Unioni stabili, storielle estive e amori di formazione
Non c’è niente da fare: le lingue sono promiscue. Per quanto regimi autoritari e ideologie nazionaliste abbiano cercato e ancora cerchino di piegarle a processi di purificazione, le contaminazioni tra una lingua e l’altra e tra lingue ufficiali e dialetti sono una realtà fin da quando gli esseri umani comunicano. E – come in tutte le relazioni – ci sono tempi e forme diverse.
Anche tra le lingue diverse ci sono i matrimoni e le unioni di fatto, cioè i prestiti linguistici stabili, riconosciuti in modo esteso dalla comunità. Quando parliamo di “bar”, a nessuno viene più il dubbio se si tratti di una parola di origine forestiera. Sono nozze di diamante, se non addirittura di platino, tra italiano e inglese. E la parola “tazza”? Un matrimonio misto tra italiano e persiano che dura da tempo immemore.

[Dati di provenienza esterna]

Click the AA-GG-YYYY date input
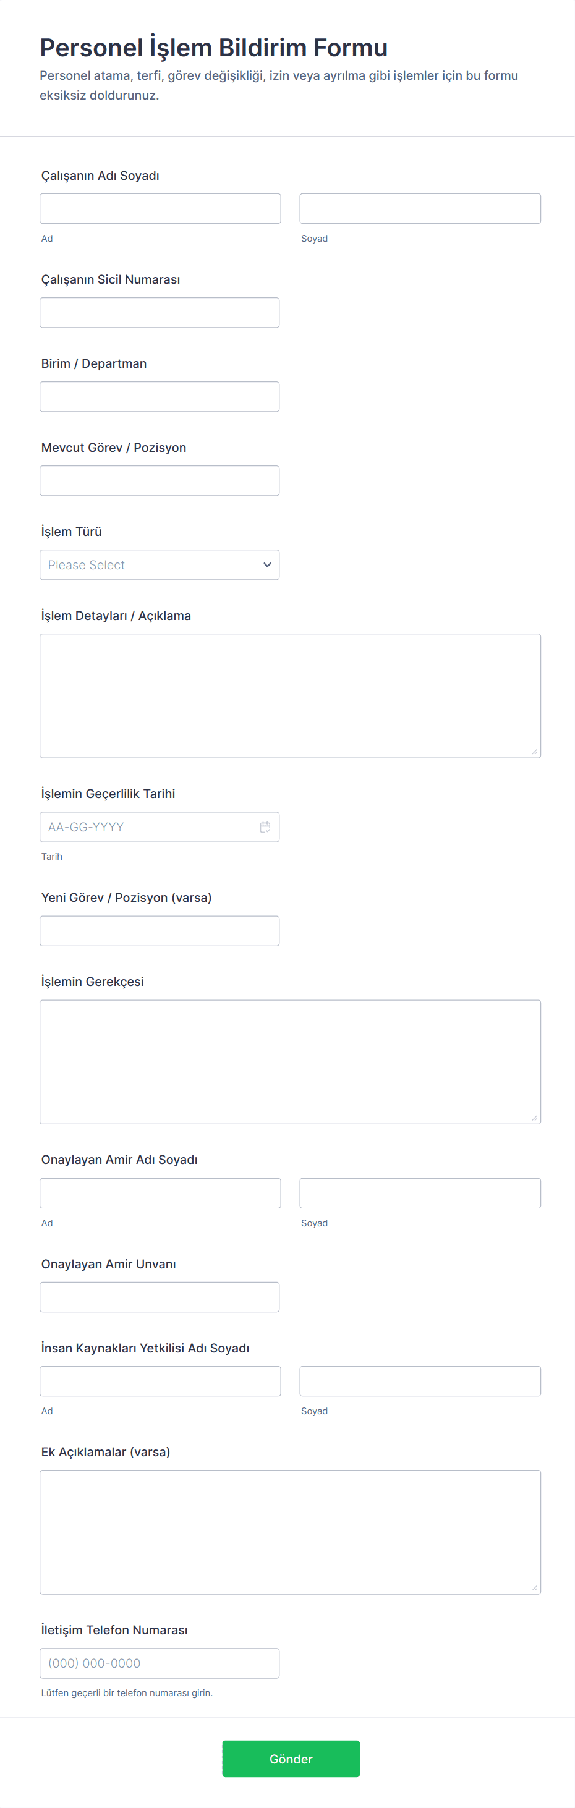[x=147, y=827]
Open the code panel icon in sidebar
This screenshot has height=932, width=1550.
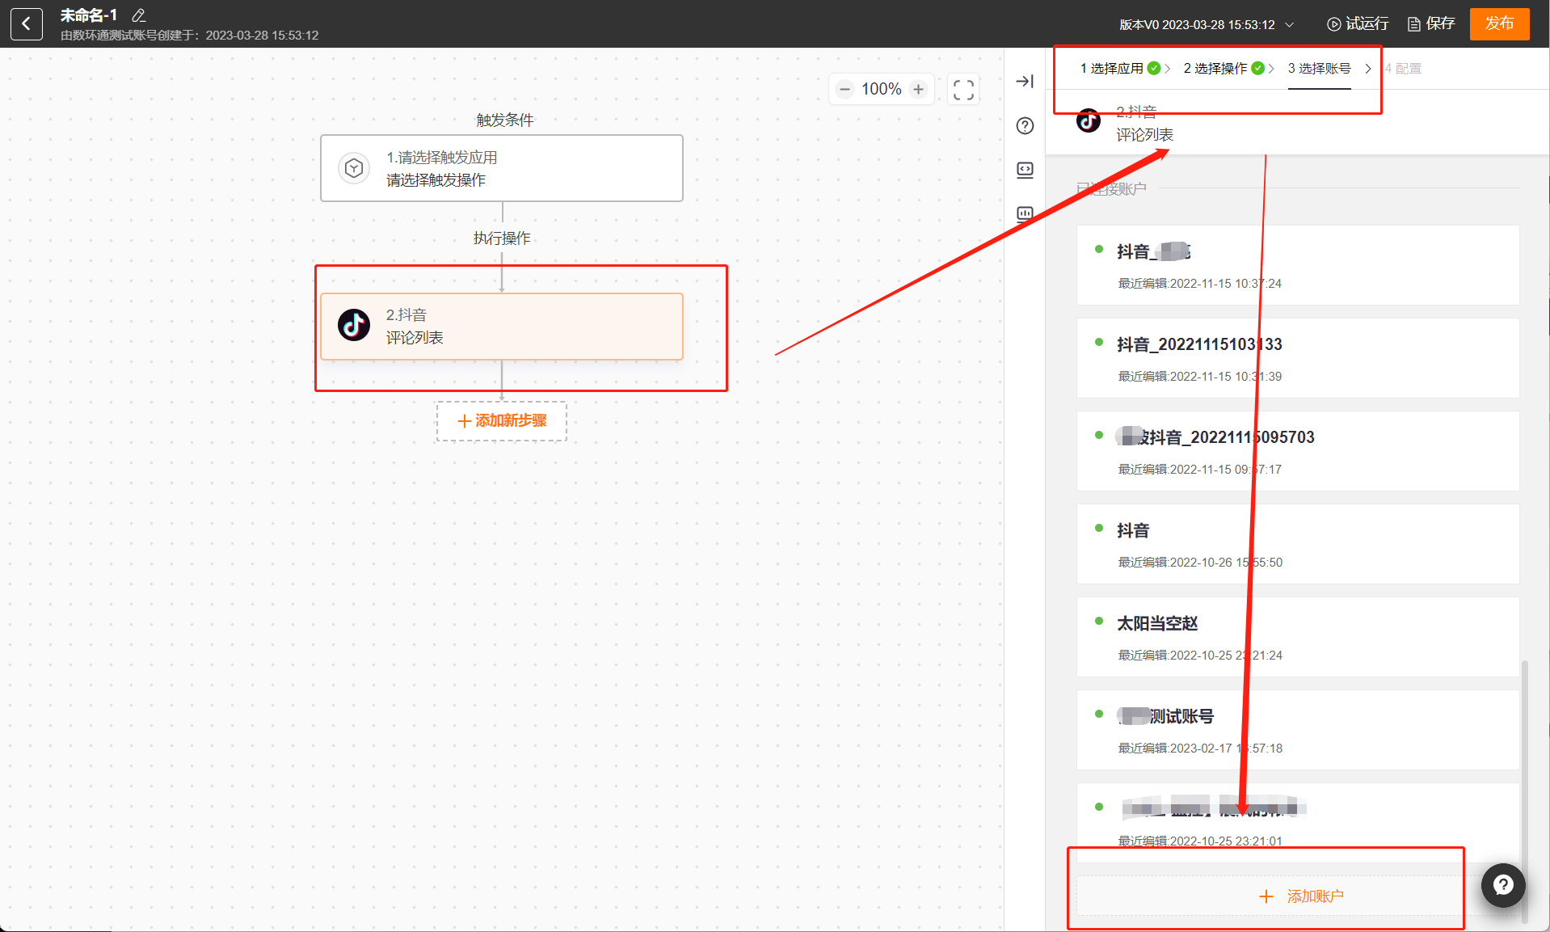coord(1025,170)
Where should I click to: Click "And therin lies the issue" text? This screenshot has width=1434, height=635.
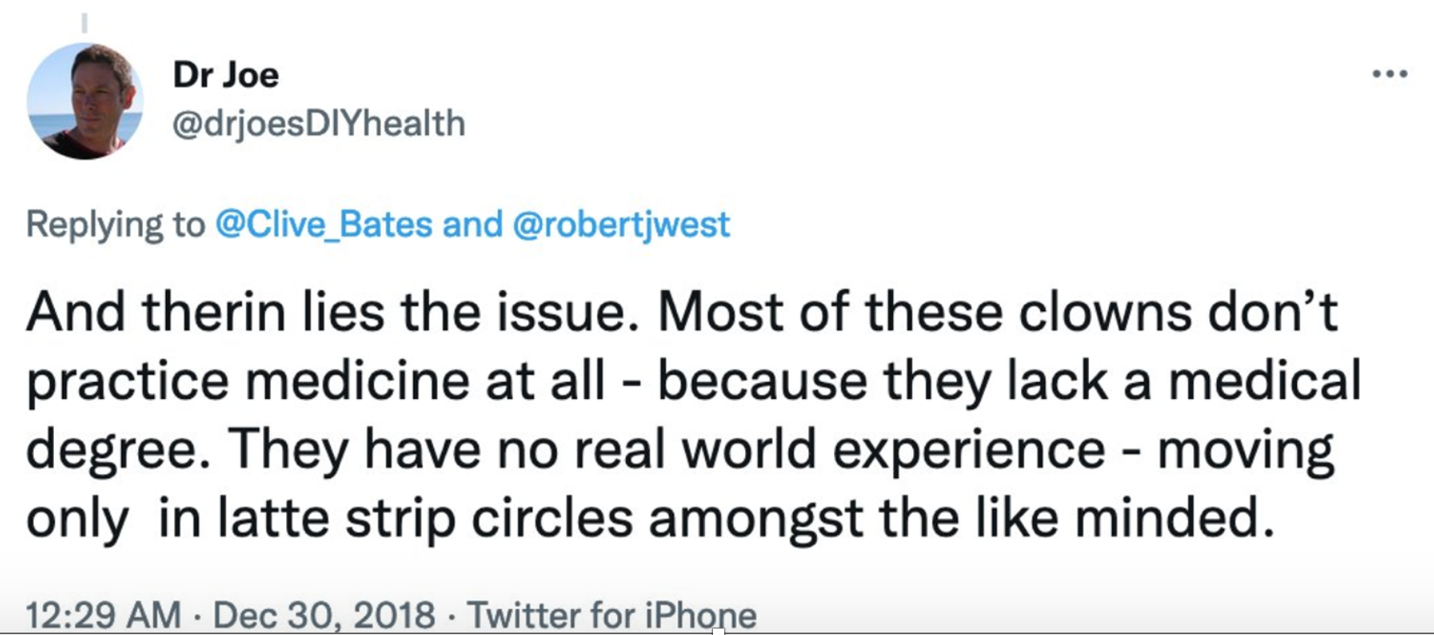327,313
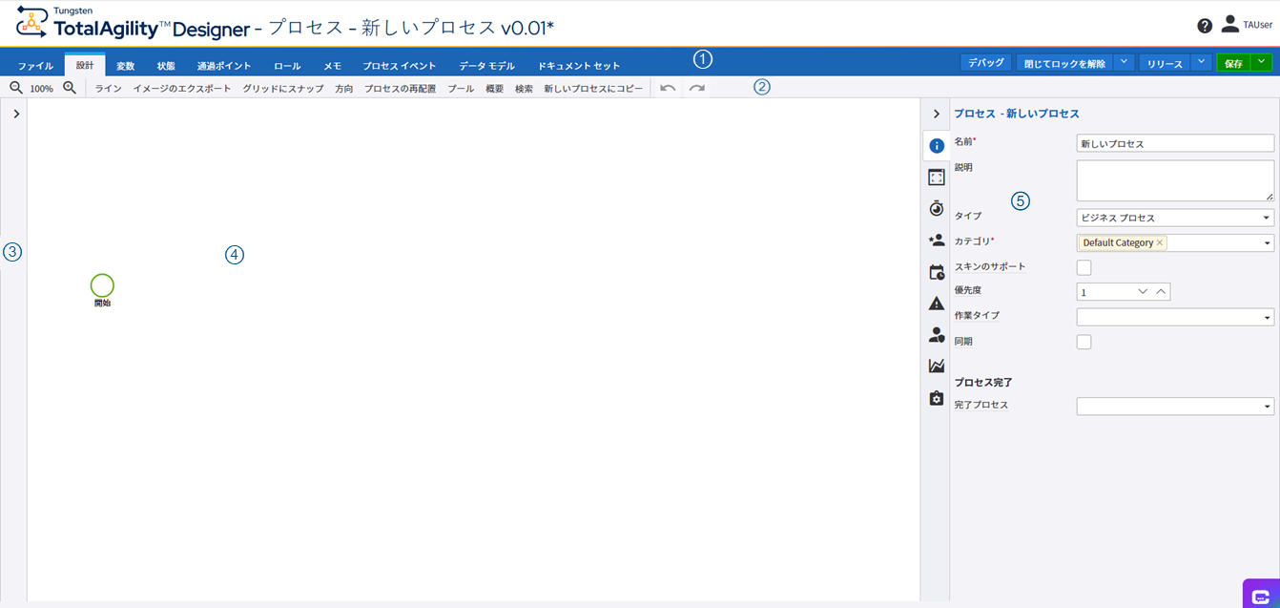1280x608 pixels.
Task: Open the timer settings icon (stopwatch) in sidebar
Action: tap(936, 208)
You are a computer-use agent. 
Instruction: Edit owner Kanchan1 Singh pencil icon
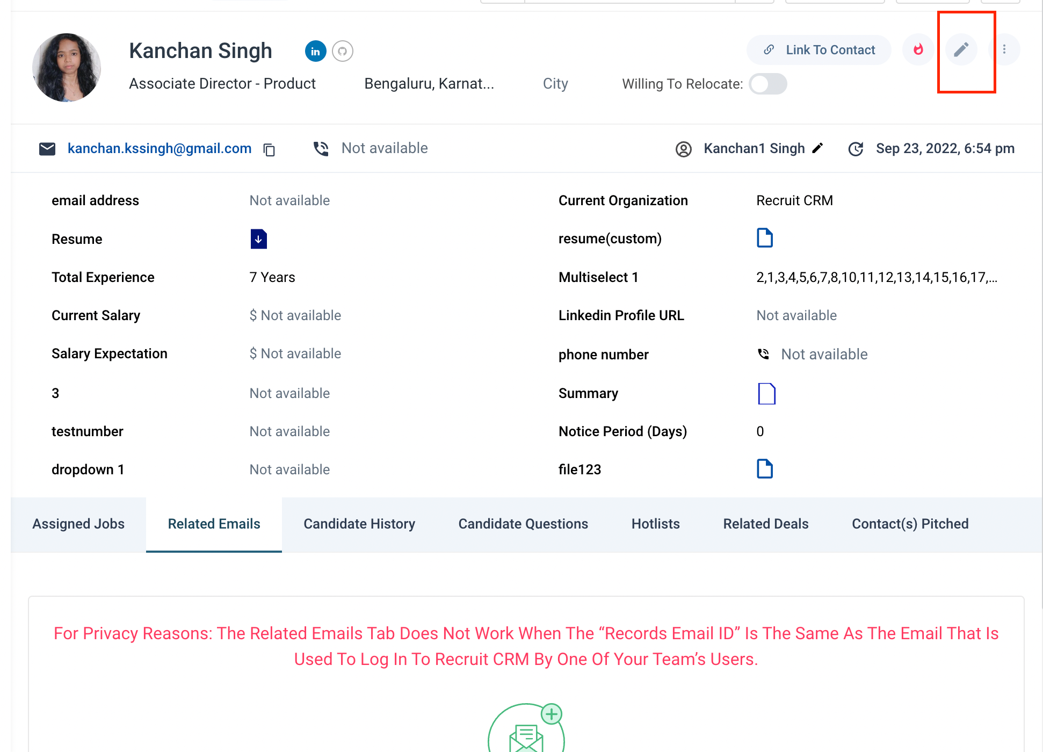(817, 148)
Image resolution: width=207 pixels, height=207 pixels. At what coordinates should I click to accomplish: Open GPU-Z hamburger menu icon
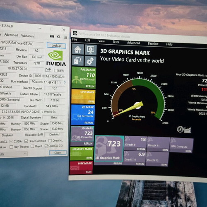click(65, 37)
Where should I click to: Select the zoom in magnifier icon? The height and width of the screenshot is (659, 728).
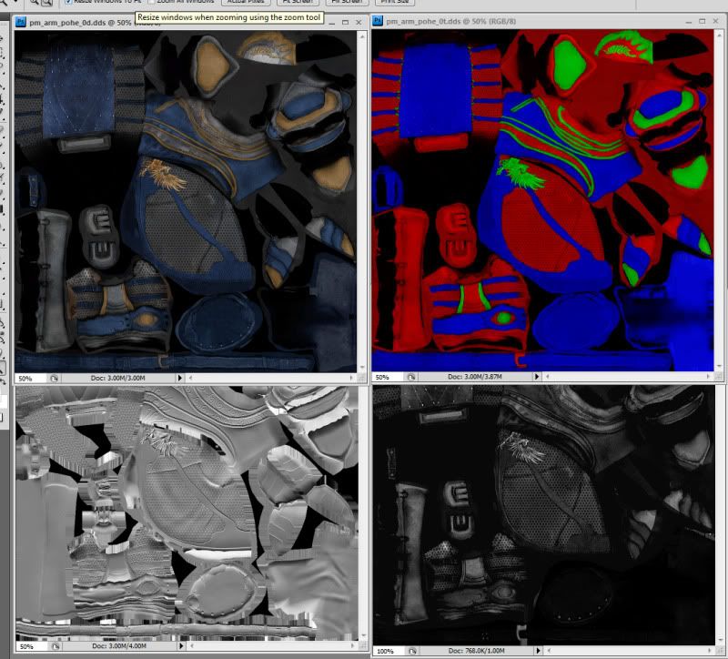35,3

Altra cosa sono le “storie”, più o meno serie, più o meno clandestine. Sono i prestiti linguistici che circolano in comunità circoscritte e più omogenee per età, mestiere, settore. Alcuni sono osteggiati da chi alla lingua vuole bene e non vorrebbe “sprecare il patrimonio di cultura, di storia, di bellezza, di idee e di parole che, nella nostra lingua, c’è già”, come spiegava il testo di una petizione contro l’anglomania compulsiva lanciata qualche anno fa dalla pubblicitaria e saggista Annamaria Testa – petizione che raccolse quasi 70.000 firme. Perché usare “form” se possiamo dire “modulo”? Per la serie: non presentiamo nessuno ai genitori se non è quello giusto.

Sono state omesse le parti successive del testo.